= Task objective =
Your job is to set down the stretch of entries that opens with the line containing "Image resolution: width=116, height=2576." and closes with the line containing "Immobilie verkaufen (33, 2046)". Keep both end lines, copy each exactly, and add nothing.

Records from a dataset
********************

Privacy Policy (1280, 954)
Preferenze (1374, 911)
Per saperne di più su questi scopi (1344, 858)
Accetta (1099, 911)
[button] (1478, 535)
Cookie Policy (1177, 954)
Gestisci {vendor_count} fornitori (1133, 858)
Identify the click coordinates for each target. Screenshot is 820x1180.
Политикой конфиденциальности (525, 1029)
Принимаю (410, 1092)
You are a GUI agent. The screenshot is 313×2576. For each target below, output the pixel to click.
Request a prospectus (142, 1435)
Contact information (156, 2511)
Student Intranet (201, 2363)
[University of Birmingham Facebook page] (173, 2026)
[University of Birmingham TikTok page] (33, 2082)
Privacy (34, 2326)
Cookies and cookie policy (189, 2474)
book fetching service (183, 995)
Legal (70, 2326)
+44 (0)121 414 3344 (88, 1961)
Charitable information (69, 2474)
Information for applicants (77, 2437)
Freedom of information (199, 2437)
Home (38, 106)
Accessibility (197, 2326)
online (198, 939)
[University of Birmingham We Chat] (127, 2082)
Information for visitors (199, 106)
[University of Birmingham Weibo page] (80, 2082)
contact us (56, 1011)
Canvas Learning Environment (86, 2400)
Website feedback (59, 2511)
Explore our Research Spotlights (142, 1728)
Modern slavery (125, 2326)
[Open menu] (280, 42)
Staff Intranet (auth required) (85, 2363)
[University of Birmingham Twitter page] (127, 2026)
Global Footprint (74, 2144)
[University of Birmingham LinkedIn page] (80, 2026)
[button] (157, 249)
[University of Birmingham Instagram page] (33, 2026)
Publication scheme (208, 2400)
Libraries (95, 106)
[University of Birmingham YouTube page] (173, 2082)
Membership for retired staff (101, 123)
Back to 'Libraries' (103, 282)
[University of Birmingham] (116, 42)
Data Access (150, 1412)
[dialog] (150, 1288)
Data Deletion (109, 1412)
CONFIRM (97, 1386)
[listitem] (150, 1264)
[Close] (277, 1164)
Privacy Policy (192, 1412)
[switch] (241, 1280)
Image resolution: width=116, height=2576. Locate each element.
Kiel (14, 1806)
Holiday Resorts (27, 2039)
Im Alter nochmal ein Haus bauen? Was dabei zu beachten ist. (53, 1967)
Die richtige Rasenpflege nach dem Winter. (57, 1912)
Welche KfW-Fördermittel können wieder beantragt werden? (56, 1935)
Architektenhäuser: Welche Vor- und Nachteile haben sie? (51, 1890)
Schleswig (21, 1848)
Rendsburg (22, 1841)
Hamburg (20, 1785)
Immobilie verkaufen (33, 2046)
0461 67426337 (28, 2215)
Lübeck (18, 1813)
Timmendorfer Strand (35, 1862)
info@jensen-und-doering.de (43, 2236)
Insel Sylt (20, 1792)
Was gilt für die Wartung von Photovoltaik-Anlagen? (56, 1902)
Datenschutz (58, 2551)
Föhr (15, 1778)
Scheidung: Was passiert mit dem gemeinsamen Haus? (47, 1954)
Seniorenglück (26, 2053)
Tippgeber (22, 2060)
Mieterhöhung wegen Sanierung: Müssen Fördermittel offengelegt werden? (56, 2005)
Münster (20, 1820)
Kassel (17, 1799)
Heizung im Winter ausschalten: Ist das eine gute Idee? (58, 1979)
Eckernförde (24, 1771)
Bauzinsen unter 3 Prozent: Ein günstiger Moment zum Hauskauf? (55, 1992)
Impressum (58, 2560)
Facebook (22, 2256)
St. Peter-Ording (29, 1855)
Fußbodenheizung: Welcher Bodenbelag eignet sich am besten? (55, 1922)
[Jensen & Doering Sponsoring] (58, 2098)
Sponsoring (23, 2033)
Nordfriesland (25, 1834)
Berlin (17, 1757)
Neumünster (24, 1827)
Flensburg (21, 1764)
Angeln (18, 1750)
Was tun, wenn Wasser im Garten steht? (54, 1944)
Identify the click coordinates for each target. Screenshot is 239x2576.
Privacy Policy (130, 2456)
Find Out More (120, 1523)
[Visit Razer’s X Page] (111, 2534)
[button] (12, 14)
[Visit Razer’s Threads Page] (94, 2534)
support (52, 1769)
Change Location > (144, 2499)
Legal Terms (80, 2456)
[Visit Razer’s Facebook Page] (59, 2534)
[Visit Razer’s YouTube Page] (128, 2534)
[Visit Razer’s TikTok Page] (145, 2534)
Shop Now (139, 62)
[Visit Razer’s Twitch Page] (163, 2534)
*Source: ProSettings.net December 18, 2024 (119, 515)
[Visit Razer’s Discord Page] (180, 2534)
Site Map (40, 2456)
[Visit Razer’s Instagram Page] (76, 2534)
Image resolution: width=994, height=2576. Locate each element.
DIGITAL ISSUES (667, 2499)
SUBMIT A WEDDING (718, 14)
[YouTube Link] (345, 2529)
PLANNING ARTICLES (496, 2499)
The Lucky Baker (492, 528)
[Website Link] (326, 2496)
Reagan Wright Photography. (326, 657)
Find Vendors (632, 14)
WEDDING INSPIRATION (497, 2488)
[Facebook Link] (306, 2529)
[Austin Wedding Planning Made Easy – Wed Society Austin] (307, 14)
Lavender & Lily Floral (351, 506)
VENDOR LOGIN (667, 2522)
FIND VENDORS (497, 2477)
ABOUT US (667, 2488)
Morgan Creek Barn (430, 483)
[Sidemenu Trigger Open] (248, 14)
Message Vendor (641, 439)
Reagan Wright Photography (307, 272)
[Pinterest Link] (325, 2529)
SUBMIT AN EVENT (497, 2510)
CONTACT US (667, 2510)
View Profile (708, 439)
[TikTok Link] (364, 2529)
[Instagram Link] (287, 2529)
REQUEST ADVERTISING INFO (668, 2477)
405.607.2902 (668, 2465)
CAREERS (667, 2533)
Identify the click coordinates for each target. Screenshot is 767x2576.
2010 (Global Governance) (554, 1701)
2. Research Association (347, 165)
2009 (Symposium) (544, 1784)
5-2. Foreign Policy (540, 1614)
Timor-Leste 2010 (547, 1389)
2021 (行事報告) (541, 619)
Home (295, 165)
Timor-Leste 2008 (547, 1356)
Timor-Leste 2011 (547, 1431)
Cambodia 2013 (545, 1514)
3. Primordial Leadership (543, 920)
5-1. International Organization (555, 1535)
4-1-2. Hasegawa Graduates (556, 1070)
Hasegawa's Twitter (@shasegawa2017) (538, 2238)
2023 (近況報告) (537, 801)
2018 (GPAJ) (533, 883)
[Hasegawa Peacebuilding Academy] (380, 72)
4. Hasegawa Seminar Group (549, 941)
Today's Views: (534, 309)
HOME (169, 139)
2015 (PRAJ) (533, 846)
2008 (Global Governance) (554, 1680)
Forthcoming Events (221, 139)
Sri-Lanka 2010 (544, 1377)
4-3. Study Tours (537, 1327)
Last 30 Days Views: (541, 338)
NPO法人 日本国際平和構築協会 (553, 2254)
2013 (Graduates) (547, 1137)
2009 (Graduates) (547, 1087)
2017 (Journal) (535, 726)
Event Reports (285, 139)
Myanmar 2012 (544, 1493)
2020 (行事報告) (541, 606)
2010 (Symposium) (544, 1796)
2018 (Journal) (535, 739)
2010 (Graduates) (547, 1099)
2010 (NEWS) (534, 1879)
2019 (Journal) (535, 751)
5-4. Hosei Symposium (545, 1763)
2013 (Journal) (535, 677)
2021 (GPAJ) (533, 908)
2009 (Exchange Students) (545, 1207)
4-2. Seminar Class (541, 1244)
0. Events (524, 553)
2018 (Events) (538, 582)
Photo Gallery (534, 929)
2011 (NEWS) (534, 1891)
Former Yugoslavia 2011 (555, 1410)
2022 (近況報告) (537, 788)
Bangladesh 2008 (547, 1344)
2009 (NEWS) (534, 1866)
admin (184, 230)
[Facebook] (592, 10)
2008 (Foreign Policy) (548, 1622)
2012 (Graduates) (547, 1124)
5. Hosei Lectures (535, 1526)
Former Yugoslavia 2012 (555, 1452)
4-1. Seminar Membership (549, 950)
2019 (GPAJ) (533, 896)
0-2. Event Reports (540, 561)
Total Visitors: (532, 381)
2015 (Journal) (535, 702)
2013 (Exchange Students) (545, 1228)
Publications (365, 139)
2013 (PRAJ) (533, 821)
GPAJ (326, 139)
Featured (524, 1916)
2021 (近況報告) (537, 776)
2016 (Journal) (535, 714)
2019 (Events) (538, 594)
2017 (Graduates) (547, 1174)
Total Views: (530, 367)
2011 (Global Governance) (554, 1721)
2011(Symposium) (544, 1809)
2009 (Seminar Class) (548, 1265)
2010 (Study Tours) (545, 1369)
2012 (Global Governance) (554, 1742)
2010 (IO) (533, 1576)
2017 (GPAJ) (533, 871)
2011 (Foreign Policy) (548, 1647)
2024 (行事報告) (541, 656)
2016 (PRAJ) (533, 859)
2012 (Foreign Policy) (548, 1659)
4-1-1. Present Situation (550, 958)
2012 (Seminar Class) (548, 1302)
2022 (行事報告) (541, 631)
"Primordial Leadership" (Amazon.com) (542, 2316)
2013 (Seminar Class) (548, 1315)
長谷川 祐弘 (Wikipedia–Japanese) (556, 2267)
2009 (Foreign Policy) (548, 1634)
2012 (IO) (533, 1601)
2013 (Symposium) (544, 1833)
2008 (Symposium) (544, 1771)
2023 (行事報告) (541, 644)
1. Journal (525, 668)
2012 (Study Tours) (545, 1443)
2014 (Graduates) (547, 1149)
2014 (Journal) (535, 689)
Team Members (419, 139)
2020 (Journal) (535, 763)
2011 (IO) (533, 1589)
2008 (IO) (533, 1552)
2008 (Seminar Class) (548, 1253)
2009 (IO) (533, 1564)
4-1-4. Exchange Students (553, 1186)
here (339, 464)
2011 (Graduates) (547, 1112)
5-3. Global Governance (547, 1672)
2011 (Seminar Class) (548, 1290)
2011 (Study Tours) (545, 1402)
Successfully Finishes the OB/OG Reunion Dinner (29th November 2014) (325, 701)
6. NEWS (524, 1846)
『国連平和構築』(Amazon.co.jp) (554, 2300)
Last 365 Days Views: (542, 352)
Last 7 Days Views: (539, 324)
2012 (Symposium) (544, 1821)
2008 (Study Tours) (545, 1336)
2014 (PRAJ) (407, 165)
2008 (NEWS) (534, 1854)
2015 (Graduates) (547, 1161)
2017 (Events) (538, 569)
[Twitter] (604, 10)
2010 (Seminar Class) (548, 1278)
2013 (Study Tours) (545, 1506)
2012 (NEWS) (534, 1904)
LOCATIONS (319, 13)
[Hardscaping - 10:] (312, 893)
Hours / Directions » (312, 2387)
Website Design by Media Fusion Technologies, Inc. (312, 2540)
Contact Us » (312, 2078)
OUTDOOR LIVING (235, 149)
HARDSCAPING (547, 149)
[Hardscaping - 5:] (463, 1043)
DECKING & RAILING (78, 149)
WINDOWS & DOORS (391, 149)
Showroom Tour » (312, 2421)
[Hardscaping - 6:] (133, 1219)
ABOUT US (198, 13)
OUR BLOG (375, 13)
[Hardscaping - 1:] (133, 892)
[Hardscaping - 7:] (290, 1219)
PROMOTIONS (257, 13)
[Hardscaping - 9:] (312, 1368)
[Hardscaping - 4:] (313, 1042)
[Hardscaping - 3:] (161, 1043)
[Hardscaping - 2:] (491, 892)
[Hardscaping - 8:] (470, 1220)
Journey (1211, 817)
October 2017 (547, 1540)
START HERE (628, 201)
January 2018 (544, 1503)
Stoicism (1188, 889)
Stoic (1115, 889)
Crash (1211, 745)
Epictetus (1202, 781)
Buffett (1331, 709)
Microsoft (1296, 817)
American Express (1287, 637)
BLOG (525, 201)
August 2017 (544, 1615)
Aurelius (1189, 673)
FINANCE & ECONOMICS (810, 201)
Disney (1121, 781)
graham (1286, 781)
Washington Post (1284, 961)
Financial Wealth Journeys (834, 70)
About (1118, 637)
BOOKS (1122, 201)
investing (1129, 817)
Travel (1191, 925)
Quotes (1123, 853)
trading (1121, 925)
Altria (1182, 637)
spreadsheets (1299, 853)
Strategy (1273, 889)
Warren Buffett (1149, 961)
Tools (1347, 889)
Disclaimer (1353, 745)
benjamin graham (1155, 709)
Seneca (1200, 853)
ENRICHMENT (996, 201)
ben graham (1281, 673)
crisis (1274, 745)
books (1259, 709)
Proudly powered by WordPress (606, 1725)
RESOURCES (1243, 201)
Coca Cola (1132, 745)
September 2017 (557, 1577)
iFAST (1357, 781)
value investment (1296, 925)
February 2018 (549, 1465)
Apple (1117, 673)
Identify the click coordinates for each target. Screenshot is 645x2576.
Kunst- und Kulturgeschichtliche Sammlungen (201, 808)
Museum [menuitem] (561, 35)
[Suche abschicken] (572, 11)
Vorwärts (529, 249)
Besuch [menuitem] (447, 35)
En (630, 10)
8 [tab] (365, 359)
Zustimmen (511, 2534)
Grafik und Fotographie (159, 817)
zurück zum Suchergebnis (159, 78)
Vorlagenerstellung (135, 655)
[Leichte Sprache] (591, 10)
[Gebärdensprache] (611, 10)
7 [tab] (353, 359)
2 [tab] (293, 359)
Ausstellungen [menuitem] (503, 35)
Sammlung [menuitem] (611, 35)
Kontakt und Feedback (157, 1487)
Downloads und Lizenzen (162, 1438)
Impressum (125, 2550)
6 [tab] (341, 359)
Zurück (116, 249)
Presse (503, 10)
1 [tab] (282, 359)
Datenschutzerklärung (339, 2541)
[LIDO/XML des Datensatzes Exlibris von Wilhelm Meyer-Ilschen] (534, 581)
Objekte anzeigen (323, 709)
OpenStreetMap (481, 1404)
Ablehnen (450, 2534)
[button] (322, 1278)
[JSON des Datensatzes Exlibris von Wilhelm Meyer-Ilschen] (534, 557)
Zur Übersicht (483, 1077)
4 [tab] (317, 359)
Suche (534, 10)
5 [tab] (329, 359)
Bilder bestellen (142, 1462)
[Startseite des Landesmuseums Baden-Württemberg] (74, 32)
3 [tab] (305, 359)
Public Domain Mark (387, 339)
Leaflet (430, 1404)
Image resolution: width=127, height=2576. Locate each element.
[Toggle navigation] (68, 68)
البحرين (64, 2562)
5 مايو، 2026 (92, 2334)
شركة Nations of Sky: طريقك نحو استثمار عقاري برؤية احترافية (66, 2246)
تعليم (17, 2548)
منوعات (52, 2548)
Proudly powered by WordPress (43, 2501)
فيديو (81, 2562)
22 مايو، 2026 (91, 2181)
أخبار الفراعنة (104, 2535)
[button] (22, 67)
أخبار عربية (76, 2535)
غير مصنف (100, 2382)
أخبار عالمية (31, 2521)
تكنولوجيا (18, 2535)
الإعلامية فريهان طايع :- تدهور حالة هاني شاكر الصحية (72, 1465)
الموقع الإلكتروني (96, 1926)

********************

= Answer space =
Image resolution: width=116, height=2576. Locate each element.
Kiel (14, 1806)
Holiday Resorts (27, 2039)
Im Alter nochmal ein Haus bauen? Was dabei zu beachten ist. (53, 1967)
Die richtige Rasenpflege nach dem Winter. (57, 1912)
Welche KfW-Fördermittel können wieder beantragt werden? (56, 1935)
Architektenhäuser: Welche Vor- und Nachteile haben sie? (51, 1890)
Schleswig (21, 1848)
Rendsburg (22, 1841)
Hamburg (20, 1785)
Immobilie verkaufen (33, 2046)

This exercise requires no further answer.